Clam Chowder Recipe Notes:
- Remember that the seasonings as I have listed are just a starting point, and to my own taste. Be sure to taste the soup at the end and add more salt, pepper, thyme or any other seasonings that you love.
- We love serving this chowder with bread like dinner rolls, or even a loaf of French bread! You can also add meat like crispy cooked and chopped bacon, or even diced up ham are both delicious! Other options for serving are hot sauce, saltines or oyster crackers, parsley, or green onions.

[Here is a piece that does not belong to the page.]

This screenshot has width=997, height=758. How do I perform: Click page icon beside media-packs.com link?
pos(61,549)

- This recipe calls for using clam juice, which is really easy to find! If for some reason you can’t find it, or don’t have it you can sub it out! Just use the same amount of fish stock, or use an equal mixture of chicken broth and water.
- You can store this in the refrigerator for up to 3 days for best results. When reheating, keep in mind that the soup may have separated a little because of the cream. Reheat it in the microwave for 1 minute, stir, and then heat for one more minute before serving. Or, reheat on LOW heat on the stove top, while whisking so the soup comes back together.
One Pot Clam Chowder
- 3 Tablespoons Butter
- ½ Large White Onion peeled and diced
- 2 teaspoons Minced Garlic
- ½ teaspoon Salt
- ½ teaspoon Pepper
- 1/2 teaspoon Dried thyme OR 2 sprigs fresh thyme
- 5 Red Potatoes peeled and cut into bite size pieces (about 2 ½ cups)

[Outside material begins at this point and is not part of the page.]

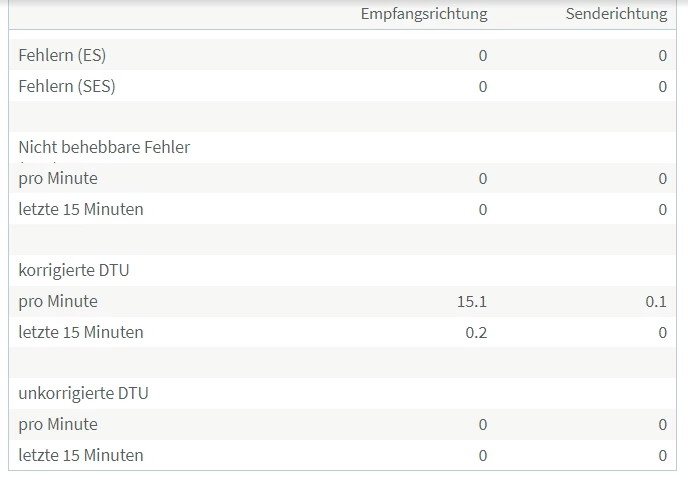Screen dimensions: 688x481
Task: Select letzte 15 Minuten under unkorrigierte DTU
Action: pos(81,456)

- 1 Cup Canned Baby Clams drained from the water
- 1 8-oz Jar Clam Juice**
- 1 ½ - 2 Cups Chicken Broth
- ½ Cup Milk
- 1 ½ Cups Heavy Cream
- 1/3 Cup All Purpose Flour
- Optional: Chopped cooked bacon dinner rolls, and green onions for serving
STOVE TOP VERSION:
- Heat a medium size soup pot over medium heat and add in the butter and onion. Stir and cook until the onion becomes translucent and add in the garlic, salt, pepper and fresh thyme.
- Stir and cook until the garlic and thyme become fragrant.

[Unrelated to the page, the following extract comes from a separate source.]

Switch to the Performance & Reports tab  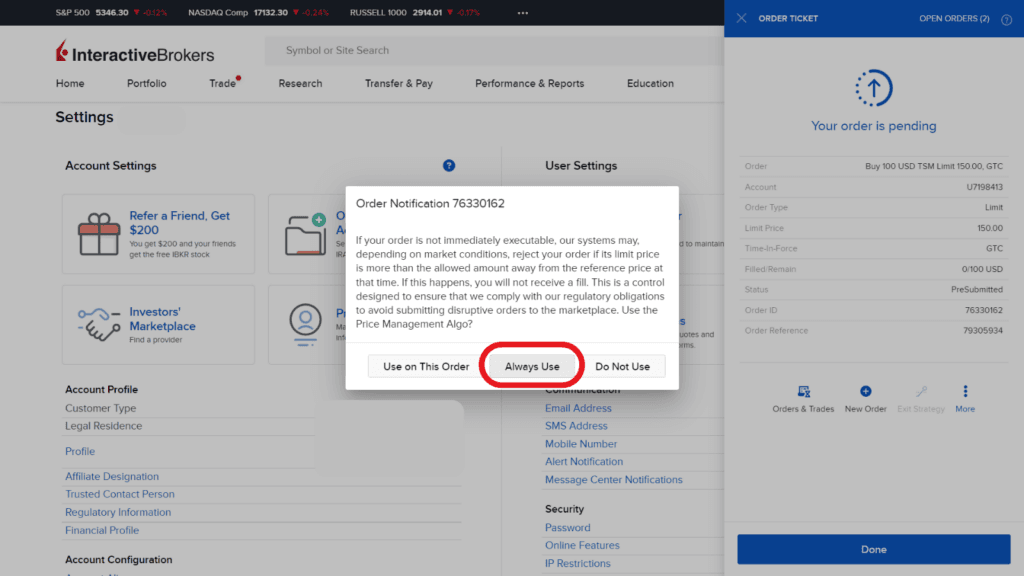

- Add in the potatoes and clams and pour in the clam juice and 1 ½ cups of the chicken broth.
- Stir to combine and bring it to a boil over high heat.
- Cook for 8-10 minutes or until the potatoes are just cooked but not super soft.
- Reduce the heat to low medium and pour in the milk. Mix the flour and heavy cream together.
- Pour it into the soup and stir to combine.
- Bring the soup to a low simmer and stir every thirty seconds to prevent burning. Simmer until the soup has thickened. If it thickens too much, add in the remaining chicken broth, stir and remove it from the heat.
- Serve immediately with bread, bacon, chopped green onions as desired.
INSTANT POT VERSION:
- Set the instant pot to sauté mode. Add in the butter and onion and stir every minute or so until the onion becomes translucent.
- Turn the instant pot off and add in the garlic, salt, pepper and fresh thyme. Stir and let it cook with the residual heat from the pan.
- Add in the potatoes and clams and pour in the clam juice and 1 ½ cups of chicken broth.
- Place the lid on the instant pot and close the quick release valve.
- Set the instant pot to manual mode for 6 minutes.
- Once cooked, quick release the pressure, being careful not to burn yourself with the hot steam.
- Remove the lid once all of the steam has been released and pour in the milk. Mix the heavy cream and flour together in a bowl and pour it into the pot as well. Stir to combine.
- Set the instant pot to the low sauté mode.
- Let the broth simmer and thicken as you stir the entire time to prevent burning.
- Once it has thickened slightly, turn the instant pot off and continue stirring for 2-3 minutes until the pot cools down. The soup will continue to thicken as it cools. If it thickens too much, pour in the remaining chicken broth and stir. Serve immediately.